J’ai contemplé les vaisseaux du Sund et la mer. J’ai erré des heures et des heures autour de la ville d’Hamlet. Je me suis un peu égaré dans la campagne.
J’ai frappé à une maison de paysan. Un vieillard, son fils, de trente ans à peu près, et sa fille, de vingt ans au plus, étaient à table. Ils avaient des tranches de porc entre des tranches de pain et un broc de bière. Sur l’invitation du vieillard, j’ai mangé et j’ai bu. Le jeune homme savait un peu de français. Il avait servi dans la dernière guerre du Danemark contre la Prusse. Il m’a conté certains détails intéressants. Après un combat, le général prussien avait voulu voir quelques dragons danois prisonniers, quelques-uns de ces démons, disait-il, qui faisaient de si atroces blessures. « En effet, ajoutait le Séelandais, j’étais dragon et nous n’y allions pas de bras mort. Voyez-vous, monsieur, nous vivons bien chez nous, et le blé de la terre natale nous donne des forces en même temps que le Danebrock (le drapeau national) nous donne du cœur. »

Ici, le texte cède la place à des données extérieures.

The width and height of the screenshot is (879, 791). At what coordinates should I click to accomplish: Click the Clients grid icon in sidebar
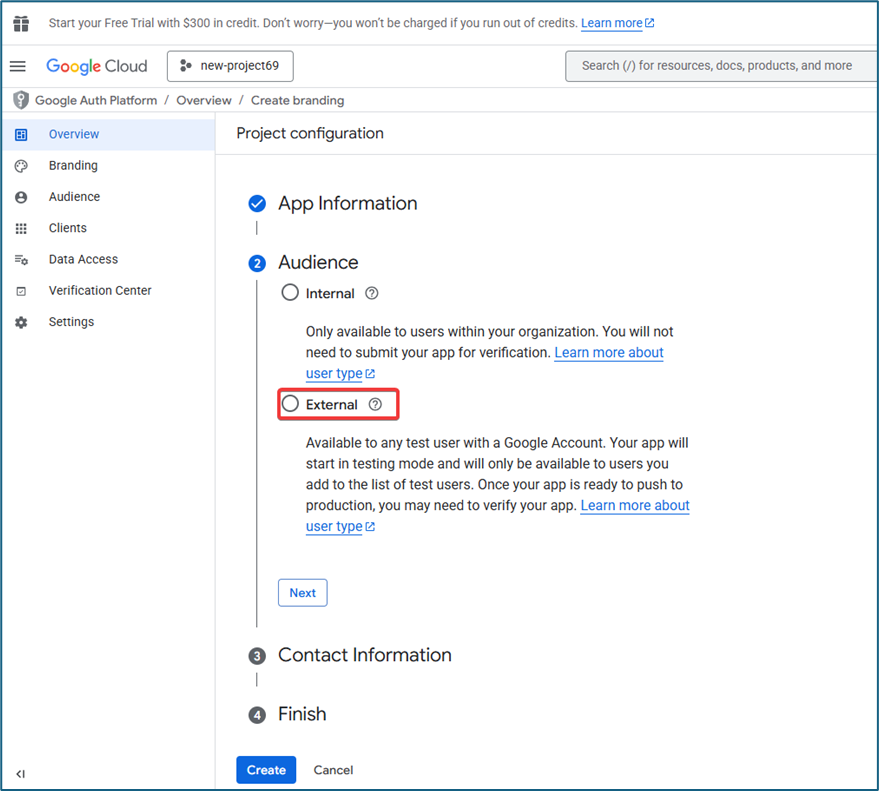(21, 228)
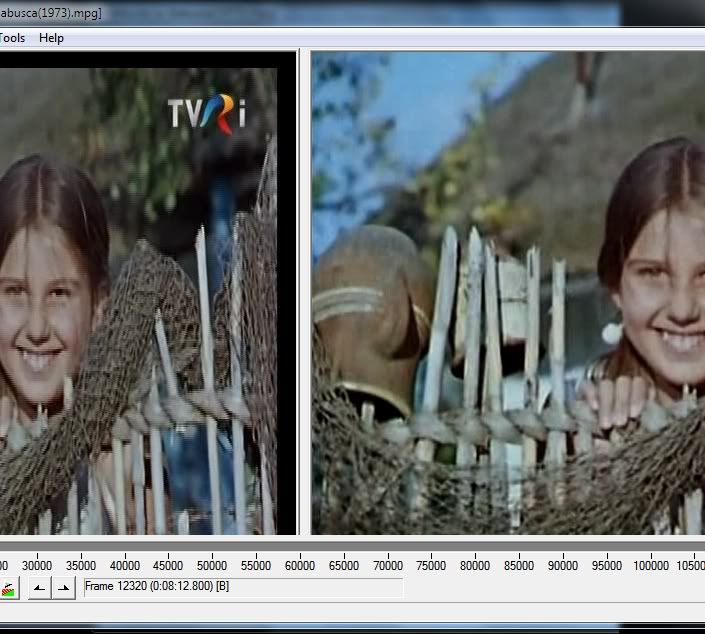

J’ai témoigné le désir de connaître toutes les pièces de la maison et leur ameublement. Nous nous sommes levés alors et, suivant l’usage du Danemark, nous avons prononcé, en nous serrant la main, ce Welbekommen (bien vous advienne), qui est le refrain cordial de tous les repas, dans les chaumières comme dans les châteaux, dans cette cabane, après un peu de lard et un peu de bière, comme à Glorup après des dîners exquis.

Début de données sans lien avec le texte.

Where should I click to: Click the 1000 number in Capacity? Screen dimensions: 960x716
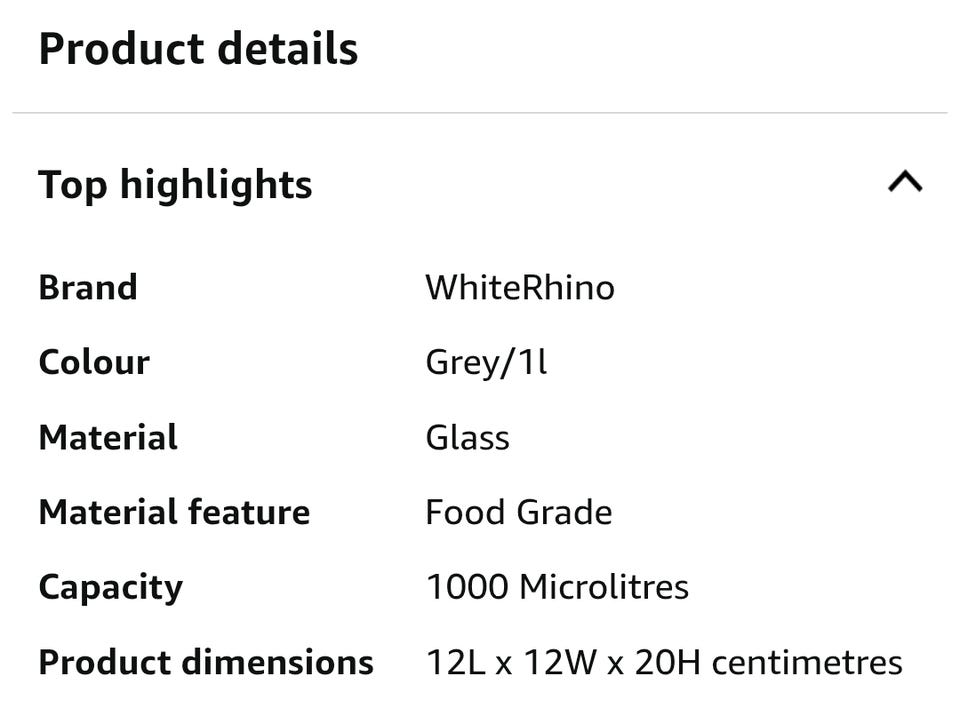point(467,587)
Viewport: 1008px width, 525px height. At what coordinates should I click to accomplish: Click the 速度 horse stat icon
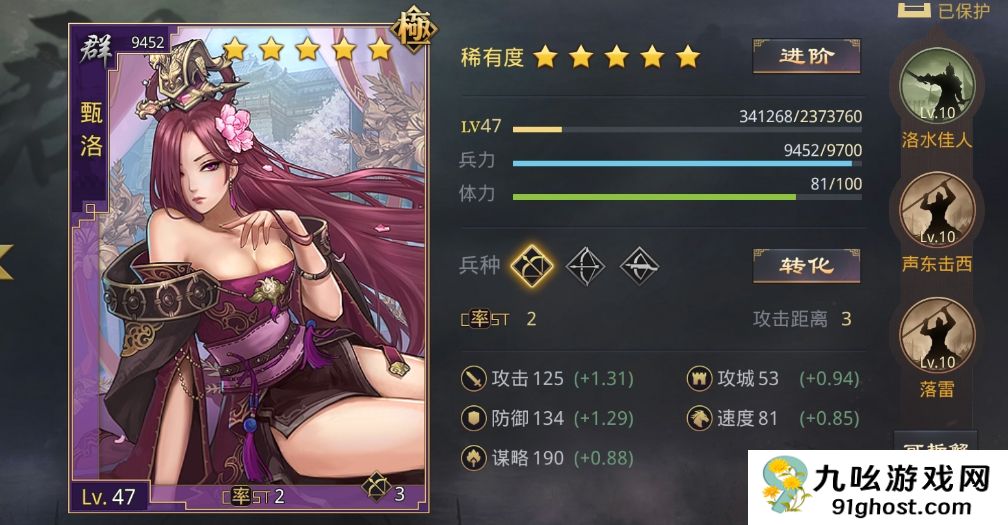tap(699, 418)
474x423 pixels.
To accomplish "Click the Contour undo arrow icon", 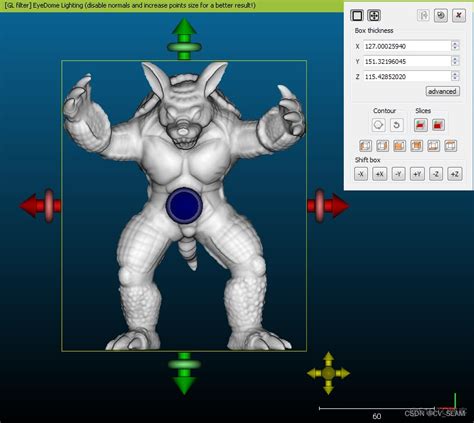I will pos(396,125).
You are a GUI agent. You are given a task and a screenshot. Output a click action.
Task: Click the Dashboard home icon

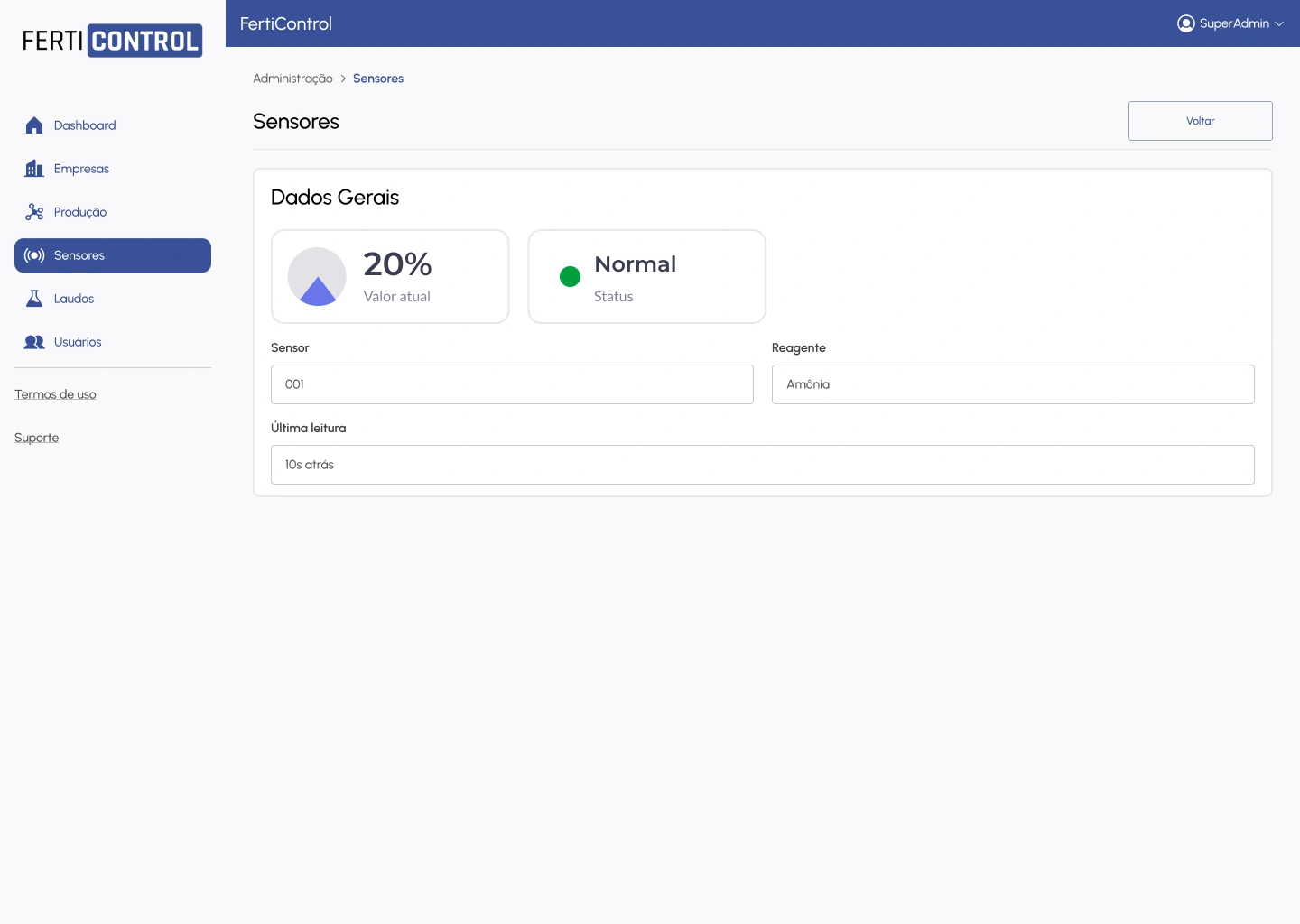click(x=34, y=125)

La jeune fille, se prêtant à ma curiosité, m’a montré toute la demeure de son père : poêles, fours, armoires, coffres, commodes, cuves à bière, pots de fleurs, tables, rideaux, alcôves, lits, bassinoires, pipes, fouets, bâtons de voyage et rayon chargé de quatre livres : une Bible, un almanach, une histoire du Danemark et un petit atlas local. Tout à coup, saisie d’un redoublement de complaisance, la jeune fille a ouvert un coffre. Elle en a tiré un fichu, puis une dentelle, puis une collerette. Je l’arrêtai en la remerciant et en l’assurant que c’était assez. Elle s’interrompit à regret. Elle aurait déplié devant moi tout son trousseau. Il y avait bien dans cet empressement un peu de coquetterie, mais il y avait encore plus de bienveillance pour l’étranger. Ce qui me charma dans cette politesse rustique, c’est que la jeune fille était belle comme une moissonneuse des sagas.
Je demandai la route d’Elseneur. Le vieillard, afin de supprimer les difficultés du dialogue entre nous, étala son atlas enfumé du Danemark et me désigna du doigt mon chemin. La jeune fille me dit adieu, mot qui est devenu danois par l’usage, et le jeune homme, le dragon séelandais, m’accompagna quelques minutes.
Il me parla de M. Hansen, dont il avait entendu deux discours : l’un sur les droits des paysans, l’autre sur le scandinavisme. « C’est un monsieur qui fait plaisir à entendre, » me dit-il.
J’ai pris congé du brave soldat, sur les renseignements duquel j’ai trouvé le sentier d’Elseneur. Au nord de la Séeland comme au midi, j’ai remarqué partout des champs sans buissons. Ces champs, qui n’ont pas de frontières apparentes, en ont de réelles : une pierre, un fossé, moins que cela, un sillon, voilà les limites traditionnelles du sol. Les haies dont, en Fionie, villageois, seigneurs et citadins entourent et séparent leurs domaines, me plaisent bien mieux dans le paysage.
Elseneur est plus qu’une capitale de la politique, elle est une capitale de la poésie. Son roi, c’est Hamlet, un roi idéal qui ne sera jamais détrôné. Shakspeare lui a fait une couronne d’étoiles.
Cette ville a pour bosphore le Sund.